• [Exercise] Output, exactly as written, the lines below from the one that has "Task: Click the" through the one that has "Click the green circle emoji beside the name"; nothing else, and no pictures.

• [Available data]

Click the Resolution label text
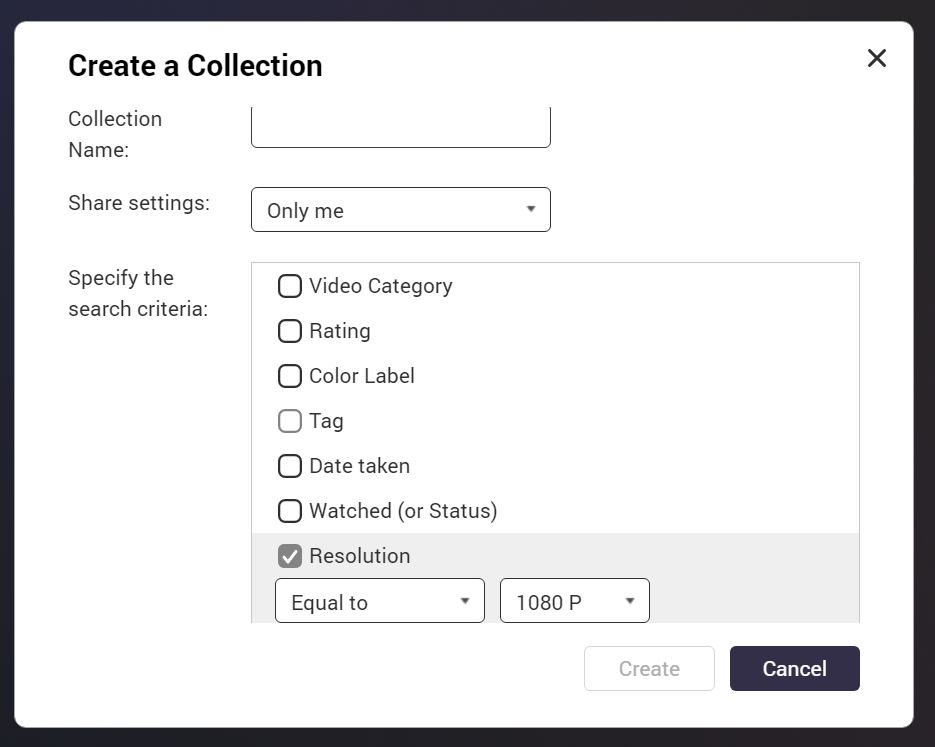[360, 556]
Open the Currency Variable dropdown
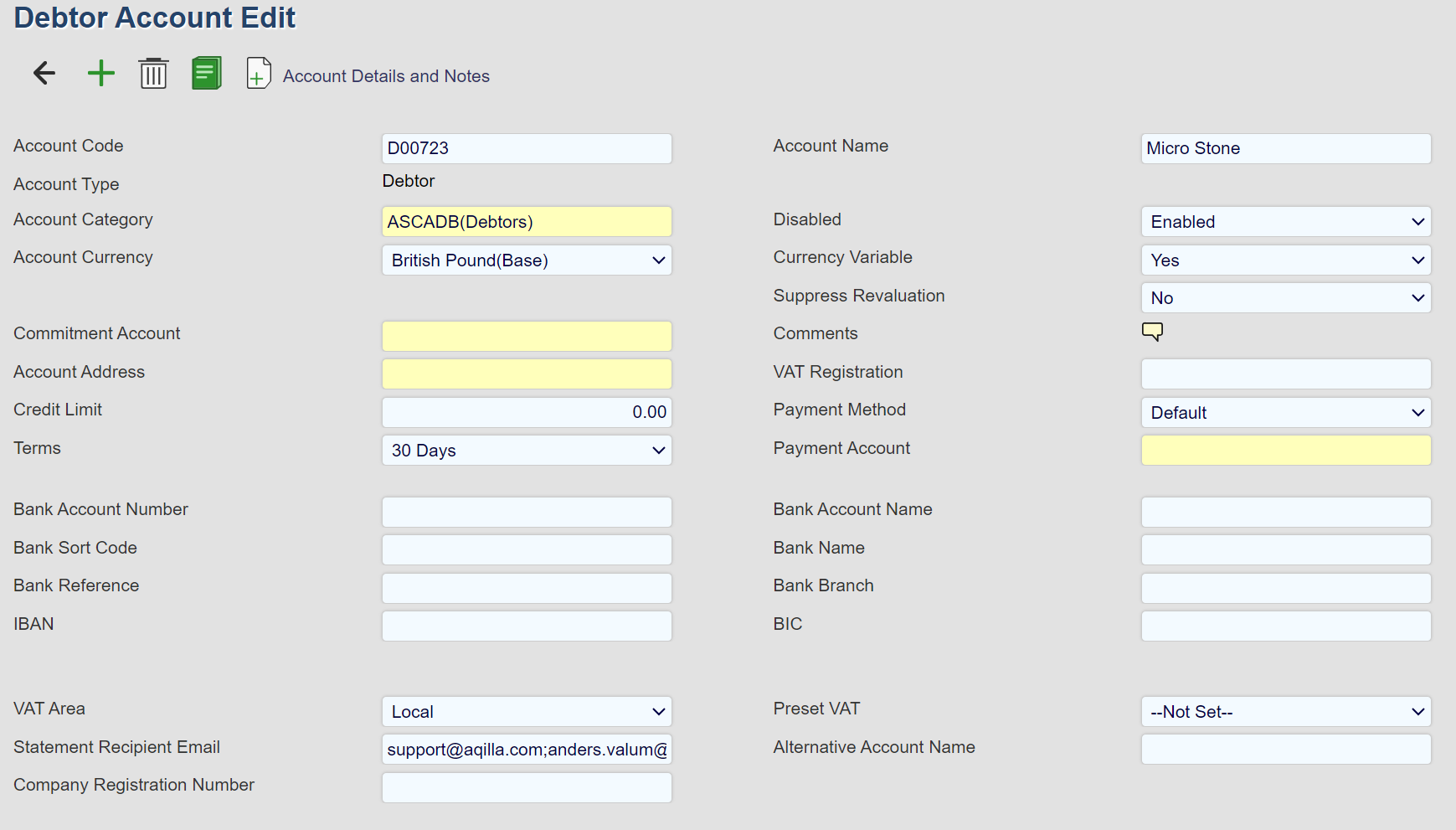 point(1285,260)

--

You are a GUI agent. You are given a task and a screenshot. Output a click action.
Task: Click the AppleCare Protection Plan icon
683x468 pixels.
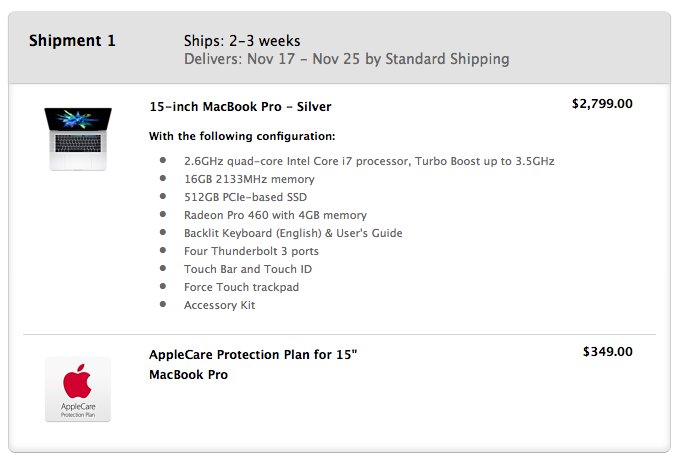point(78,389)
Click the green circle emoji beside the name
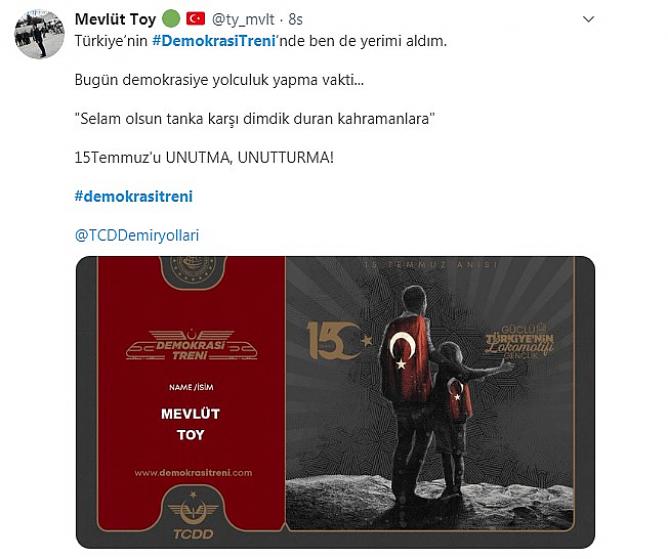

• [Output]
Task: Click the AppleCare Protection Plan icon
683x468 pixels.
point(78,389)
Click the green circle emoji beside the name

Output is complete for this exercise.